= Brian Fitz Count =

Anglo-Norman nobleman

Brian fitz Count (also Brian of Wallingford) was descended from the Breton ducal house, and became an Anglo-Norman noble, holding the lordships of Wallingford and Abergavenny. He was a loyal adherent of Henry I, King of England, and a staunch supporter of his daughter, the Empress Matilda, during the Anarchy (1135–1153).

Brian would go on to become one of the most notable knights to have sided with Empress Matilda and the Angevin faction. As a result, he is consistently mentioned in contemporary sources.

== Life ==
Brian fitz Count was an illegitimate son of Alan IV, Duke of Brittany, and thus the half-brother of Conan III, Duke of Brittany. He was sent to be raised at the court of King Henry I of England. He served Henry well at the Battle of Tinchebray in 1106 and elsewhere, winning the king's favour. Brian became a close friend of Robert, 1st Earl of Gloucester, Henry I's illegitimate son, and the two remained longstanding allies. In 1127 Brian and Robert were chosen by Henry to accompany his daughter, Empress Matilda, to Anjou during the negotiations for her marriage to Geoffrey Plantagenet, Count of Anjou.
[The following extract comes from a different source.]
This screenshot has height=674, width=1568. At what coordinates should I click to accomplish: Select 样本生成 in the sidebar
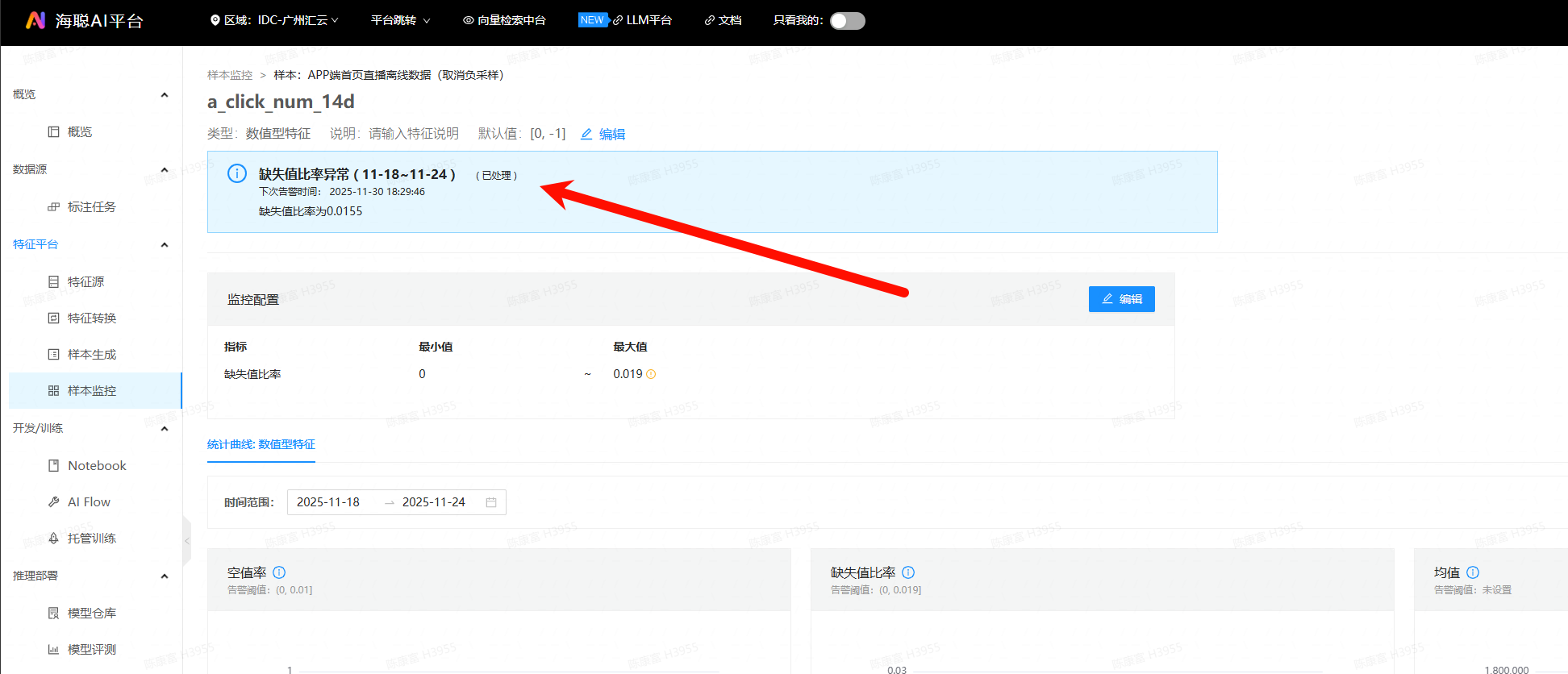pos(91,354)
The Gesta Stephani notes that Brian was a man of "distinguished birth and splendid position". As a Marcher Lord through the Barony of Abergavenny, Brian was reputedly concerned with the resurgence of Welsh hostility following the death of Henry I.

Brian married an English heiress, Matilda D'Oyly, widow of Miles Crispin, and through her obtained the Honour of Wallingford c. 1127. Brian also inherited the castle and Barony of Abergavenny in the Welsh Marches from his uncle, Hamelin de Balun. He held the honour of Grosmont Castle, but by what right is uncertain. He gave this to Walter de Hereford, the son of Miles de Gloucester, 1st Earl of Hereford about 1141. Brian held the honour of Wallingford by marriage, and his extensive estates in the counties of Berkshire and Wiltshire ran from the Chilterns to the Thames.
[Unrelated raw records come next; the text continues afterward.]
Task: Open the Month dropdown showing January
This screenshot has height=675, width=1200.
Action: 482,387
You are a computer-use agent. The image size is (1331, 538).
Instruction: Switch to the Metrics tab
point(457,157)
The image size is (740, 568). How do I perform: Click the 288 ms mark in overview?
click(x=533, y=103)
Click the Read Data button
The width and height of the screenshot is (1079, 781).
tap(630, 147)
He supported Empress Matilda against King Stephen from 1139 on. Unlike the other Marcher Lords that followed Robert of Gloucester in swearing for Matilda in 1138, Brian only swore his support for Empress Matilda upon her arrival in England at Arundel in 1139. Although Stephen's forces repeatedly besieged Wallingford Castle, they failed to take the fortification and had to retreat as it had been reinforced by Brian. Wallingford Castle under Brian fitz Count was considered impregnable, not just because of the fortifications but also due to the large body of fighting men he had gathered together. His castle of Wallingford was the easternmost point of the Angevin defences in the Thames valley and it held off King Stephen's forces for over thirteen years. Empress Matilda's nighttime escape from the siege of Oxford was to the safety of Wallingford Castle.

When Brian died is unknown. After his death, Matilda became a nun at Bec and died in the 1150s. As they had no heirs, their lands and castles in England and Wales reverted to the Crown early in the reign of Henry II of England.